Early in the forenoon parties of jaded
men began to straggle into the village, but the strongest
of the citizens continued searching. All the
news that could be gained was that remotenesses of
the cavern were being ransacked that had never been
visited before; that every corner and crevice was
going to be thoroughly searched; that wherever one
wandered through the maze of passages, lights were
to be seen flitting hither and thither in the distance,
and shoutings and pistol-shots sent their hollow reverberations
to the ear down the sombre aisles. In one place,
far from the section usually traversed by tourists,
the names “Becky & Tom” had
been found traced upon the rocky wall with candle-smoke,
and near at hand a grease-soiled bit of ribbon.
Mrs. Thatcher recognized the ribbon and cried over
it. She said it was the last relic she should
ever have of her child; and that no other memorial
of her could ever be so precious, because this one
parted latest from the living body before the awful
death came. Some said that now and then, in the
cave, a far-away speck of light would glimmer, and
then a glorious shout would burst forth and a score
of men go trooping down the echoing aisle—and
then a sickening disappointment always followed; the
children were not there; it was only a searcher’s
light.
Three dreadful days and nights dragged
their tedious hours along, and the village sank into
a hopeless stupor. No one had heart for anything.
The accidental discovery, just made, that the proprietor
of the Temperance Tavern kept liquor on his premises,
scarcely fluttered the public pulse, tremendous as
the fact was. In a lucid interval, Huck feebly
led up to the subject of taverns, and finally asked—dimly
dreading the worst—if anything had been
discovered at the Temperance Tavern since he had been
ill.
“Yes,” said the widow.
Huck started up in bed, wild-eyed:
“What? What was it?”
“Liquor!—and the
place has been shut up. Lie down, child—what
a turn you did give me!”
“Only tell me just one thing—only
just one—please! Was it Tom Sawyer
that found it?”
The widow burst into tears. “Hush,
hush, child, hush! I’ve told you before,
you must not talk. You are very, very sick!”
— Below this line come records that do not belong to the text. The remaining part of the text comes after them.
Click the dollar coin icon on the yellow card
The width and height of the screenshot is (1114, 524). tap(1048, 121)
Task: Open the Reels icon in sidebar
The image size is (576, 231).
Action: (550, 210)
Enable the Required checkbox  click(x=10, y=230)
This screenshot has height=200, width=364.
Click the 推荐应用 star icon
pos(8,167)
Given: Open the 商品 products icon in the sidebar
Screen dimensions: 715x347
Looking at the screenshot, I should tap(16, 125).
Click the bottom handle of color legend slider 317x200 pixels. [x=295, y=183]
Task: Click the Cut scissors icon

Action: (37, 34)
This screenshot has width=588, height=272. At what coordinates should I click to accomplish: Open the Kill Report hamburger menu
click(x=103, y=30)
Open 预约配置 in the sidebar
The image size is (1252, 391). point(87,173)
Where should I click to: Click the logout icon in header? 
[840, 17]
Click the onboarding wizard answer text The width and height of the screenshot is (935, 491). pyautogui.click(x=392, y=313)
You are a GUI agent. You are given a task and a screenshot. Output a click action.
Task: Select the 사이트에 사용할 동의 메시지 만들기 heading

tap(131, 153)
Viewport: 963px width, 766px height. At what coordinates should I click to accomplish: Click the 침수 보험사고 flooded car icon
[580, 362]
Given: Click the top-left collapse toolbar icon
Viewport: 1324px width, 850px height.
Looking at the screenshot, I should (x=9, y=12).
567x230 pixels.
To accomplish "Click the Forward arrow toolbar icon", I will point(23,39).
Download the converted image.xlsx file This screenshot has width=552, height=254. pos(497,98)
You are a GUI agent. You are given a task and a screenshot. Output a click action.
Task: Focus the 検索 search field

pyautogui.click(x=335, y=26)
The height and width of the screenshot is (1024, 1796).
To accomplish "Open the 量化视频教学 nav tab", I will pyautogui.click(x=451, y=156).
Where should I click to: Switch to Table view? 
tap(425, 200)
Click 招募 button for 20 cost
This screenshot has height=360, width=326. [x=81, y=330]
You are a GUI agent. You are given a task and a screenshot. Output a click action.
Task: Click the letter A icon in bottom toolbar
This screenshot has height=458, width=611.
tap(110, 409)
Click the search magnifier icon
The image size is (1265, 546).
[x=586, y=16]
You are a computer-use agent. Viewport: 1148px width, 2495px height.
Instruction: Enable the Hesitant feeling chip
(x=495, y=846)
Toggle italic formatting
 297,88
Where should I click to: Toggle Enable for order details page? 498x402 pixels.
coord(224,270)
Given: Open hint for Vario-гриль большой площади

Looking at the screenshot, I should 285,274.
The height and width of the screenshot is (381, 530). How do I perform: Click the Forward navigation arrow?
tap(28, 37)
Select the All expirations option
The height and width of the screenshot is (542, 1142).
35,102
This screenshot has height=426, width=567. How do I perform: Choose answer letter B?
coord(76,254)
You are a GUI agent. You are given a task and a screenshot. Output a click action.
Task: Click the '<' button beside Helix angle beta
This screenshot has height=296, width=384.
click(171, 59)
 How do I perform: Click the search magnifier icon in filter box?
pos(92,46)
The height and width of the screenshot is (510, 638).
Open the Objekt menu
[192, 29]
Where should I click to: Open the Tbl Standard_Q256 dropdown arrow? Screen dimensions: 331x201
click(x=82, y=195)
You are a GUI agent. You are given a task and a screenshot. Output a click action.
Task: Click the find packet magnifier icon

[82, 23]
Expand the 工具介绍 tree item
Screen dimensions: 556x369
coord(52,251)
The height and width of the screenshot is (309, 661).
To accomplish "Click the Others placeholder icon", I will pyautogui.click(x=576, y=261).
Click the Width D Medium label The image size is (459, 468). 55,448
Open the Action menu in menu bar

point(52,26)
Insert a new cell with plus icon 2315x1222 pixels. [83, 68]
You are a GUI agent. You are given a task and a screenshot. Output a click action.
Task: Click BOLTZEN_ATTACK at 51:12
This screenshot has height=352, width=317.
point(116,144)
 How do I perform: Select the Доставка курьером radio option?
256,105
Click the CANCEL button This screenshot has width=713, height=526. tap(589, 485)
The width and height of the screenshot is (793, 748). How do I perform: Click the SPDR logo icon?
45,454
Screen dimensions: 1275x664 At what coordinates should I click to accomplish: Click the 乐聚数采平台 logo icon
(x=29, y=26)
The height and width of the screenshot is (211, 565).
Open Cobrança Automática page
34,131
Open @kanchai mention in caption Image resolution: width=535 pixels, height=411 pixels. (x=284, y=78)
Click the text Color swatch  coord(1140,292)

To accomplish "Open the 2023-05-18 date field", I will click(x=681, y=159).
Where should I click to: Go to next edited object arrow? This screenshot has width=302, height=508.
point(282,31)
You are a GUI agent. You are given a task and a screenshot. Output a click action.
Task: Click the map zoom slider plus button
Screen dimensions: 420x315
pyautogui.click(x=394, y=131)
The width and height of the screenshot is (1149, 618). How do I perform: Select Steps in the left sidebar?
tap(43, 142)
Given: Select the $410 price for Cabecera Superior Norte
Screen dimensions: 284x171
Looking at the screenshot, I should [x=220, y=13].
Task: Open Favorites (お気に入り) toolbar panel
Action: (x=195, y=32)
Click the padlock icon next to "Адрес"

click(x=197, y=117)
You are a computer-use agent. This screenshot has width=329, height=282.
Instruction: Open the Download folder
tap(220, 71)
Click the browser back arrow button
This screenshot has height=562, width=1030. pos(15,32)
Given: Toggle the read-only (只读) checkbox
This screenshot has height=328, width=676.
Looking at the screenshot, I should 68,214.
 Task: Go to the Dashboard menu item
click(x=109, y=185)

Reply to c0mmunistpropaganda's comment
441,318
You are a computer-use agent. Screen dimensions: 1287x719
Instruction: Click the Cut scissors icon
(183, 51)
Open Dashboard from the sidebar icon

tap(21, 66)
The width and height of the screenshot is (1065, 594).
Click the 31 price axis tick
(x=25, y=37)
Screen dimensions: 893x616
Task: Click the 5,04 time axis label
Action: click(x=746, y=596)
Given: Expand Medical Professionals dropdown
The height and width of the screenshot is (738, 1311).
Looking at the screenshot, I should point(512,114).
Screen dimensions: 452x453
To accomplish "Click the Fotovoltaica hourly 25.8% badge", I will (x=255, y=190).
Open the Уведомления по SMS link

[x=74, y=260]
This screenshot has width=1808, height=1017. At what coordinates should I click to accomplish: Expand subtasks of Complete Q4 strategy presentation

Then nothing but liquor had been found;
there would have been a great powwow if it had been
the gold. So the treasure was gone forever—gone
forever! But what could she be crying about?
Curious that she should cry.
These thoughts worked their dim way
through Huck’s mind, and under the weariness
they gave him he fell asleep. The widow said to
herself:
“There—he’s
asleep, poor wreck. Tom Sawyer find it! Pity
but somebody could find Tom Sawyer! Ah, there
ain’t many left, now, that’s got hope
enough, or strength enough, either, to go on searching.”